Multiply every coordinate in the answers by 0.8, rounding to whole numbers with halves rounded up, and write out again only the lines from the one containing "Click the large number 6" up to and including the one containing "[x=181, y=15]", requests included. Leave the pictures out.

▶ _Data listing_
+++

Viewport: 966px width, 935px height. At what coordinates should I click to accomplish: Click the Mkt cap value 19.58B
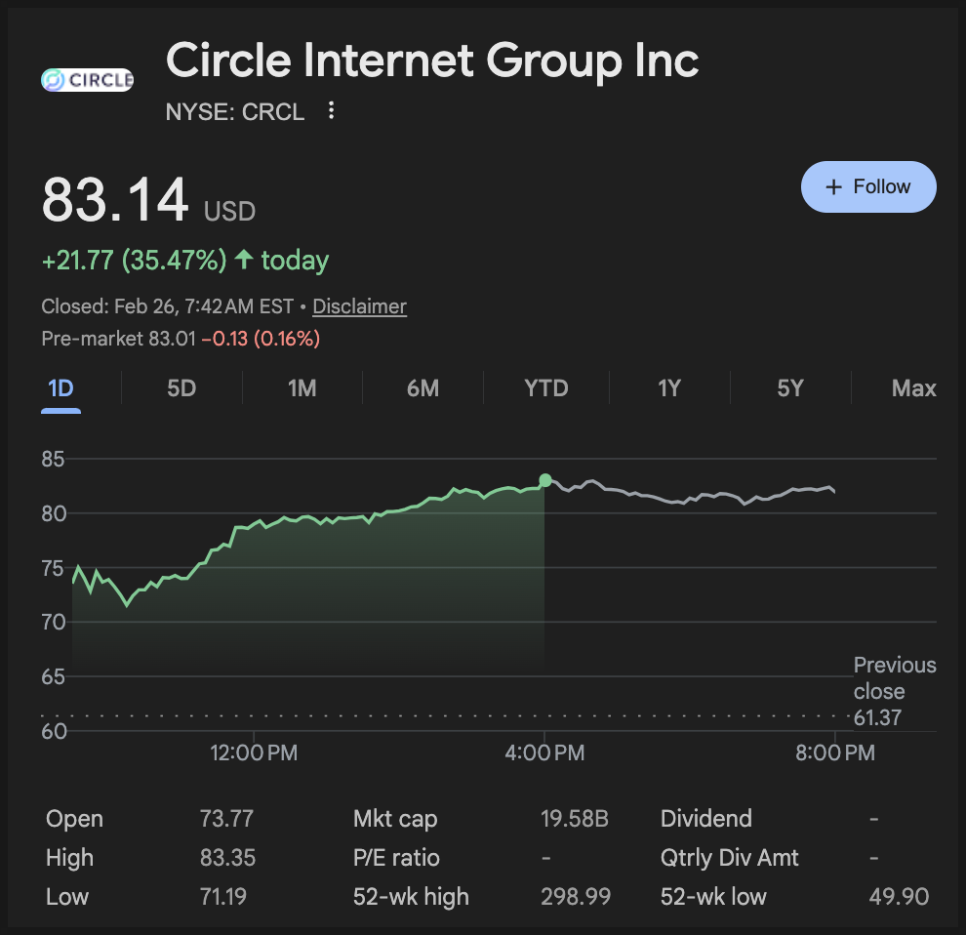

+++

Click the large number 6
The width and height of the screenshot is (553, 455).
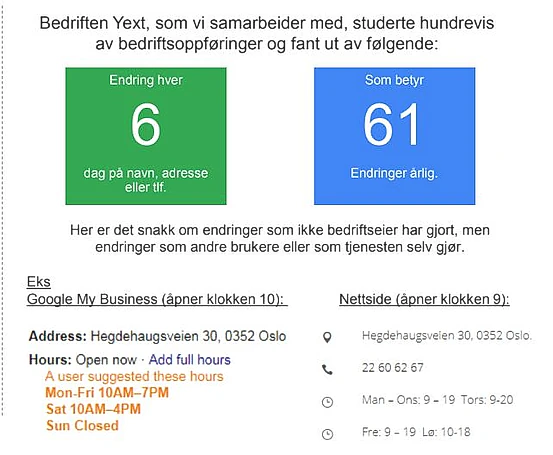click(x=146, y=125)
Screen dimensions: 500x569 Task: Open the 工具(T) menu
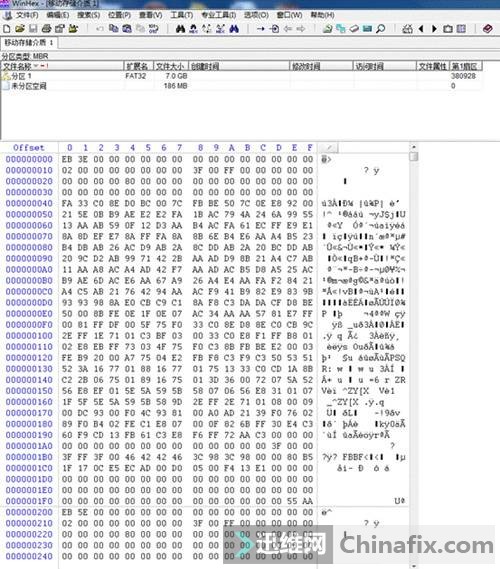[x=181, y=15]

+++

▶ _Answer in full_
Click the large number 6
The width and height of the screenshot is (553, 455).
click(x=117, y=100)
Screen dimensions: 500x569 Task: Open the 工具(T) menu
[x=145, y=12]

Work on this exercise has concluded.